• _Short exercise_
Please copy out the material below word for word, from the line with "The width and height of the screenshot is (1817, 1022)." up to and including the line with "coordinates (1250, 61).".

• _Dataset records_
^^^^^^^^
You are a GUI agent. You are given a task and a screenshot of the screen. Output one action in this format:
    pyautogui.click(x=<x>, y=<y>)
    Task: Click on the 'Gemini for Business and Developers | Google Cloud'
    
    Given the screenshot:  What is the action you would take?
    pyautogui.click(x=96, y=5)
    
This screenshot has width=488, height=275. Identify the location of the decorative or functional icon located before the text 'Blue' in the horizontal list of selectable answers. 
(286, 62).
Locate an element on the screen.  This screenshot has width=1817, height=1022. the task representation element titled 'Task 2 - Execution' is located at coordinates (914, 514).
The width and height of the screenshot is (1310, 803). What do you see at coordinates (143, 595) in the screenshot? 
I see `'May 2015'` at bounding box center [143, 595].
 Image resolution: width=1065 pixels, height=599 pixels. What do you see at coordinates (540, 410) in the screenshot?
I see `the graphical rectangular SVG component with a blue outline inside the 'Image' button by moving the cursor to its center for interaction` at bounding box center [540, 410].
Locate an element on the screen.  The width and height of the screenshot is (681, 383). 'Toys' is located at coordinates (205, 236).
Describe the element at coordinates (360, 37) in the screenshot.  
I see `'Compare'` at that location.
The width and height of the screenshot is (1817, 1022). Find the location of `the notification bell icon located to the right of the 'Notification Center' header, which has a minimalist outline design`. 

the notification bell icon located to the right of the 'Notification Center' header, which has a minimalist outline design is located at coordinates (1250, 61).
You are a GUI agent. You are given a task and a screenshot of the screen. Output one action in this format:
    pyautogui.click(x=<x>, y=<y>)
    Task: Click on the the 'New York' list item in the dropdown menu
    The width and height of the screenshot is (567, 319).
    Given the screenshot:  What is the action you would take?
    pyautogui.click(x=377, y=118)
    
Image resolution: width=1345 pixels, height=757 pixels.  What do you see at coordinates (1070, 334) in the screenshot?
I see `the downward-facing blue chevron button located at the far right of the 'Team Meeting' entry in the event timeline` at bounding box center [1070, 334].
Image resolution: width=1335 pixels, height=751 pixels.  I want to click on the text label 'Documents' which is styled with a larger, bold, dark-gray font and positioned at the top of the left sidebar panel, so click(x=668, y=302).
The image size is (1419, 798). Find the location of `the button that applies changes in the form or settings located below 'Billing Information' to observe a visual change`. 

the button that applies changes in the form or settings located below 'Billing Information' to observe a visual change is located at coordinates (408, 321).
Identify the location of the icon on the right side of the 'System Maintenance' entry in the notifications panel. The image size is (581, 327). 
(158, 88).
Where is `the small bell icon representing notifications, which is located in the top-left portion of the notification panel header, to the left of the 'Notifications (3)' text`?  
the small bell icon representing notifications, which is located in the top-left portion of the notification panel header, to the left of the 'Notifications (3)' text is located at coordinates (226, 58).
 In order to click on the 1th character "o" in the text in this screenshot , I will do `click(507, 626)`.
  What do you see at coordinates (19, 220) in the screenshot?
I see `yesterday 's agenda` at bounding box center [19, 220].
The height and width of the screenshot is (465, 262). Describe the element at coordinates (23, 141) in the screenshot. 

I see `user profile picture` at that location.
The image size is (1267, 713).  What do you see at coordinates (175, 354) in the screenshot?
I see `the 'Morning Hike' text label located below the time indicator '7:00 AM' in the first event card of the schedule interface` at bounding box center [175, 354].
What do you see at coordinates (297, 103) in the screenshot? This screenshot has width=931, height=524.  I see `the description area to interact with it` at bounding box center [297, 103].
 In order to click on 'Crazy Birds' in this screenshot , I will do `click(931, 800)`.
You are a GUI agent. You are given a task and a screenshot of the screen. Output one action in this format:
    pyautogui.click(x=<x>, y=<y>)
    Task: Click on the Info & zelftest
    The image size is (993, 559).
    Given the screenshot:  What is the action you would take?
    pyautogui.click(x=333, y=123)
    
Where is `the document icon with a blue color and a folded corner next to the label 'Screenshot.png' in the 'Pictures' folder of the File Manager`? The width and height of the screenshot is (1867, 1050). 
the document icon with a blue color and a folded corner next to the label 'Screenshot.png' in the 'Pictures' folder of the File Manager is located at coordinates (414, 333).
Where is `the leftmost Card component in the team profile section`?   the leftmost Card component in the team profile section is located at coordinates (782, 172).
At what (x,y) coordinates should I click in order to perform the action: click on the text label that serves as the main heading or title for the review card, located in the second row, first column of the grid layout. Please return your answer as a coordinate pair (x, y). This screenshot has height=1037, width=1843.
^^^^^^^^
• _Answer for this exercise_
The width and height of the screenshot is (1817, 1022). Find the location of `the notification bell icon located to the right of the 'Notification Center' header, which has a minimalist outline design`. 

the notification bell icon located to the right of the 'Notification Center' header, which has a minimalist outline design is located at coordinates (1250, 61).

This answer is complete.